■ **Supplied data**

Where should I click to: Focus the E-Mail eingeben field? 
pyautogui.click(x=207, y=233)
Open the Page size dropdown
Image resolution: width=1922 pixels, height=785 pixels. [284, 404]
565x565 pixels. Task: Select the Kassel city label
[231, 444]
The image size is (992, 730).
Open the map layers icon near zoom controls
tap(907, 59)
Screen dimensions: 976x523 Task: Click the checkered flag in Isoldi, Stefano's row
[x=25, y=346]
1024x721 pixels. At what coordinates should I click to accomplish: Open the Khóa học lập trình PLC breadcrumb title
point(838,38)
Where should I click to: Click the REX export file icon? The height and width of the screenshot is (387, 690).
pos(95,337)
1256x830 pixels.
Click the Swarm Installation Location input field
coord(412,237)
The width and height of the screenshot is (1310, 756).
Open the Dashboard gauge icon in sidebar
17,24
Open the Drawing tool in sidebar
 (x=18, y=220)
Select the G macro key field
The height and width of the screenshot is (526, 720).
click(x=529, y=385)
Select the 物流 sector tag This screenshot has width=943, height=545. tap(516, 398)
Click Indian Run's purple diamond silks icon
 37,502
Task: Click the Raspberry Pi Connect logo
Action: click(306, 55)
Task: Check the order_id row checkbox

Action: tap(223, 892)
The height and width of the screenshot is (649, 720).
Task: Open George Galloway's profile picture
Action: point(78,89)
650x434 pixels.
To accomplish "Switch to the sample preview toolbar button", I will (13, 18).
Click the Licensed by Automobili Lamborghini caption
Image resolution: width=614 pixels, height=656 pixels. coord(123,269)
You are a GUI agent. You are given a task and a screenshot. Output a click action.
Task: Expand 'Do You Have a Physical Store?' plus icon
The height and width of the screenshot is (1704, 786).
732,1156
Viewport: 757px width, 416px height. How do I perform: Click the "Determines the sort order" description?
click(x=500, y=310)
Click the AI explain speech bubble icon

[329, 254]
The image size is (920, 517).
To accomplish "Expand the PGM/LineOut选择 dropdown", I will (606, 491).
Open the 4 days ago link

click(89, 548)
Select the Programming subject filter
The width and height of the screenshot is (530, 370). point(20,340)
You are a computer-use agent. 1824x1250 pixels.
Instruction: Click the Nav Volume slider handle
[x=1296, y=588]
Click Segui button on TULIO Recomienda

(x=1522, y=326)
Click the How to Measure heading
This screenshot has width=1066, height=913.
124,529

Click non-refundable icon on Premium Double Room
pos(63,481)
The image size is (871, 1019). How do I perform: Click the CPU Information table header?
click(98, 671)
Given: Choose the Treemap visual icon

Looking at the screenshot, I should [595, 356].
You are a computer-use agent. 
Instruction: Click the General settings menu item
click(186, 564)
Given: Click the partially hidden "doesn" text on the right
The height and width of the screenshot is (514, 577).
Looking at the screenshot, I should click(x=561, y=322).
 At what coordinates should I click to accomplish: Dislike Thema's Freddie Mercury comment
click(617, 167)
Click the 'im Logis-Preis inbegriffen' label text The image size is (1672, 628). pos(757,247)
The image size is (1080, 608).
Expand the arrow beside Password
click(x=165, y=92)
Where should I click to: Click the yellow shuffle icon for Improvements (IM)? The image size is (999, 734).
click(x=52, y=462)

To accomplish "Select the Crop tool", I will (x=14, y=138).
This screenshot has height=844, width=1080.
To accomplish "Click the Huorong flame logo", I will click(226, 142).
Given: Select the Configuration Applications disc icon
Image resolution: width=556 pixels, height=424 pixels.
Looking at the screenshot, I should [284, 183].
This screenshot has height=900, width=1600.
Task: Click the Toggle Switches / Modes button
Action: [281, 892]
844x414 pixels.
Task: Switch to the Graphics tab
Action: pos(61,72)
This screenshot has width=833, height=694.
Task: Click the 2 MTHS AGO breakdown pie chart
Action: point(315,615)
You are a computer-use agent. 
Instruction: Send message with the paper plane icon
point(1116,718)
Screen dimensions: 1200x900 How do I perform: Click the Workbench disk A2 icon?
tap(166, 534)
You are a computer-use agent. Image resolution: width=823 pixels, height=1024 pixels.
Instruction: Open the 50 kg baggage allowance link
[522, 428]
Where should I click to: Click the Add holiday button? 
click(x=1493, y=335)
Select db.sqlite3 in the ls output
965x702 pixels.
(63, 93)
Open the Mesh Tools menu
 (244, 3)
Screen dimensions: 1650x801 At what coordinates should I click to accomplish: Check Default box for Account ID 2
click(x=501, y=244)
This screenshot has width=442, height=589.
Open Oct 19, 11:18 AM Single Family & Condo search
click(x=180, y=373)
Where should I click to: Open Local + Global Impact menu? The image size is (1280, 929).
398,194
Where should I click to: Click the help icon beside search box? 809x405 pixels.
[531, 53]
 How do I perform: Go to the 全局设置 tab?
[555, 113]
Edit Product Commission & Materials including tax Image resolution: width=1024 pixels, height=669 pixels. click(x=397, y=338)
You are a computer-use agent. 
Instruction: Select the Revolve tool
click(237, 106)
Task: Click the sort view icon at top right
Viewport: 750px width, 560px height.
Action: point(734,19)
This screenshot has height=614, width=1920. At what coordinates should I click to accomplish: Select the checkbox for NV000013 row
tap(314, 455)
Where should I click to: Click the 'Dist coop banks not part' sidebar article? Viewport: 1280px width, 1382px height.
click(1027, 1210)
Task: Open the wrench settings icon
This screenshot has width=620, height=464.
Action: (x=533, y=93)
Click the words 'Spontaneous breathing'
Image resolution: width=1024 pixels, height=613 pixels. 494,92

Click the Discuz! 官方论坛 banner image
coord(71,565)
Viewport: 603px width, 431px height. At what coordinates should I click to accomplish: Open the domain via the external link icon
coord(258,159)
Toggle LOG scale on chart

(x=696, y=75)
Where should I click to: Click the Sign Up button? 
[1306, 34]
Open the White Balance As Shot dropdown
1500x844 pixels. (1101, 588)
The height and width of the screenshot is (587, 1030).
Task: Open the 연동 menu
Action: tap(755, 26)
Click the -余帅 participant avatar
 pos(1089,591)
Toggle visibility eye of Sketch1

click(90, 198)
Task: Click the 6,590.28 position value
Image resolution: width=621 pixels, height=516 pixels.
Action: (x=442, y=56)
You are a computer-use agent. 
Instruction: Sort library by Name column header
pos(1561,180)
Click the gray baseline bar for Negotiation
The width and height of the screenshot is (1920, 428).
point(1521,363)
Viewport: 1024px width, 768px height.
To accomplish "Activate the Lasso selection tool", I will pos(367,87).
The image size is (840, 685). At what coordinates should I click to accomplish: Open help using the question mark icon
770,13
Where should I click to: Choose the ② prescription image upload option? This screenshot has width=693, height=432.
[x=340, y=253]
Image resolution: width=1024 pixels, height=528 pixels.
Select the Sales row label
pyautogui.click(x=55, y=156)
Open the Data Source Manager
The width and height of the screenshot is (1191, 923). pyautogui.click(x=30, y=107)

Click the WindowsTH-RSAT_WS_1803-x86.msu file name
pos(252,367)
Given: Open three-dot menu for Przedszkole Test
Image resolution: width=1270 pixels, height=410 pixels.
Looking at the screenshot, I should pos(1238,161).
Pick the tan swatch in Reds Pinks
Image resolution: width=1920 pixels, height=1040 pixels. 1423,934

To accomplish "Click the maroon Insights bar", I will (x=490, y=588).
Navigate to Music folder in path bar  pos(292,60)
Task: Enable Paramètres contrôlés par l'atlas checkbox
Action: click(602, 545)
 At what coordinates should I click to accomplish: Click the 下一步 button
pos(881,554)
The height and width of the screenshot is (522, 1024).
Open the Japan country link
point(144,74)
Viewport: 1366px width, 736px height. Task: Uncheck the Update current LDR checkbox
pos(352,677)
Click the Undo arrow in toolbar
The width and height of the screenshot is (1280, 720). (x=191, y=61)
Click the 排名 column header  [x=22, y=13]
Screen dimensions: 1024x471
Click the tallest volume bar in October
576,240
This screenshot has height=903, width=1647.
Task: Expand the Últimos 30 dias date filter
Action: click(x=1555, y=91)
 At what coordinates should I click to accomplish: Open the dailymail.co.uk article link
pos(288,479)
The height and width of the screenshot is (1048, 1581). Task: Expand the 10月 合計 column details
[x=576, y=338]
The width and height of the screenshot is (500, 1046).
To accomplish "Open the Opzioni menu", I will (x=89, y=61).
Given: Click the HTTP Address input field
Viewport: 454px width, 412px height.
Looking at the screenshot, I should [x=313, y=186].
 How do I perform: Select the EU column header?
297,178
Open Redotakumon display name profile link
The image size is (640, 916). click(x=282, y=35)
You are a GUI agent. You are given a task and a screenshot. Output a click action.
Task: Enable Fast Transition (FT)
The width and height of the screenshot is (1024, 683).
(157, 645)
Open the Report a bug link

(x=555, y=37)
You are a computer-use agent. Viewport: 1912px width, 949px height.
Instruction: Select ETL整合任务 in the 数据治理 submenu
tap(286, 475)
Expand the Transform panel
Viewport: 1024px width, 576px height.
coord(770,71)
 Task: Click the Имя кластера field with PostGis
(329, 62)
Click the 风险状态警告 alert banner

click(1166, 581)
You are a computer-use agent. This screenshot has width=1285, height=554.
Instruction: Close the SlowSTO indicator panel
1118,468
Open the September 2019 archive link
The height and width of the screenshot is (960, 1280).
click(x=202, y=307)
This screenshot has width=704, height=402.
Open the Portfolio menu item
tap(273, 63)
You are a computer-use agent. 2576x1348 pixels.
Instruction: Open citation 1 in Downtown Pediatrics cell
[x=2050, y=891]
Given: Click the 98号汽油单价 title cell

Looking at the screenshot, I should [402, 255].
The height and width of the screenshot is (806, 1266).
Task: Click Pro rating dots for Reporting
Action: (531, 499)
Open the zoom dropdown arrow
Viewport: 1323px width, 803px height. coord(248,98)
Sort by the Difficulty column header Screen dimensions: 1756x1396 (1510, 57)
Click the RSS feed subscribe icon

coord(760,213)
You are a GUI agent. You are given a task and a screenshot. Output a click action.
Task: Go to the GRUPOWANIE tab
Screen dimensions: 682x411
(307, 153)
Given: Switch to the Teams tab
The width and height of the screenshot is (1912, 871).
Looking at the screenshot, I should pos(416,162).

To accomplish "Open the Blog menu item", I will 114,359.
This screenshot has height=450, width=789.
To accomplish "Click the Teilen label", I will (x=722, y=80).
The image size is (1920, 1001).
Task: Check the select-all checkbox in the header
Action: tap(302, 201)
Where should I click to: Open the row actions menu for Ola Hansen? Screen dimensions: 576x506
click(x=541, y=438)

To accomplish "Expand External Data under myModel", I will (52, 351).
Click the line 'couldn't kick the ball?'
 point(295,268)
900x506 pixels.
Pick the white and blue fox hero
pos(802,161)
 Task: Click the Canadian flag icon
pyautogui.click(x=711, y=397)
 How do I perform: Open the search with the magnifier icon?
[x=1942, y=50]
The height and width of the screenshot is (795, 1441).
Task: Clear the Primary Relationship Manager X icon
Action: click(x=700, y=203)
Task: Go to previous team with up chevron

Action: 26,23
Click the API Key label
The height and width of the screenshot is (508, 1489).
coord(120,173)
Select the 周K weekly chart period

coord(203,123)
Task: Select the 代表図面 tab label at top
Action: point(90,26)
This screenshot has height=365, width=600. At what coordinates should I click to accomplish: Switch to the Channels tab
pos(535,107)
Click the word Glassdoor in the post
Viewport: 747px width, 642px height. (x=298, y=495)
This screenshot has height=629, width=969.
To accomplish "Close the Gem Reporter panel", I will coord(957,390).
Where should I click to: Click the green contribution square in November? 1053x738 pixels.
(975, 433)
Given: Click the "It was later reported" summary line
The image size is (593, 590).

■ **What is expected**
Return exactly what appears above, from the first line of the entries to the line with "Task: Expand 'Do", inclusive.

■ **Response to this task**
Where should I click to: Focus the E-Mail eingeben field? 
pyautogui.click(x=207, y=233)
Open the Page size dropdown
Image resolution: width=1922 pixels, height=785 pixels. [284, 404]
565x565 pixels. Task: Select the Kassel city label
[231, 444]
The image size is (992, 730).
Open the map layers icon near zoom controls
tap(907, 59)
Screen dimensions: 976x523 Task: Click the checkered flag in Isoldi, Stefano's row
[x=25, y=346]
1024x721 pixels. At what coordinates should I click to accomplish: Open the Khóa học lập trình PLC breadcrumb title
point(838,38)
Where should I click to: Click the REX export file icon? The height and width of the screenshot is (387, 690).
pos(95,337)
1256x830 pixels.
Click the Swarm Installation Location input field
coord(412,237)
The width and height of the screenshot is (1310, 756).
Open the Dashboard gauge icon in sidebar
17,24
Open the Drawing tool in sidebar
 (x=18, y=220)
Select the G macro key field
The height and width of the screenshot is (526, 720).
click(x=529, y=385)
Select the 物流 sector tag This screenshot has width=943, height=545. tap(516, 398)
Click Indian Run's purple diamond silks icon
 37,502
Task: Click the Raspberry Pi Connect logo
Action: click(306, 55)
Task: Check the order_id row checkbox

Action: tap(223, 892)
The height and width of the screenshot is (649, 720).
Task: Open George Galloway's profile picture
Action: point(78,89)
650x434 pixels.
To accomplish "Switch to the sample preview toolbar button", I will (13, 18).
Click the Licensed by Automobili Lamborghini caption
Image resolution: width=614 pixels, height=656 pixels. coord(123,269)
You are a GUI agent. You are given a task and a screenshot. Output a click action.
Task: Expand 'Do You Have a Physical Store?' plus icon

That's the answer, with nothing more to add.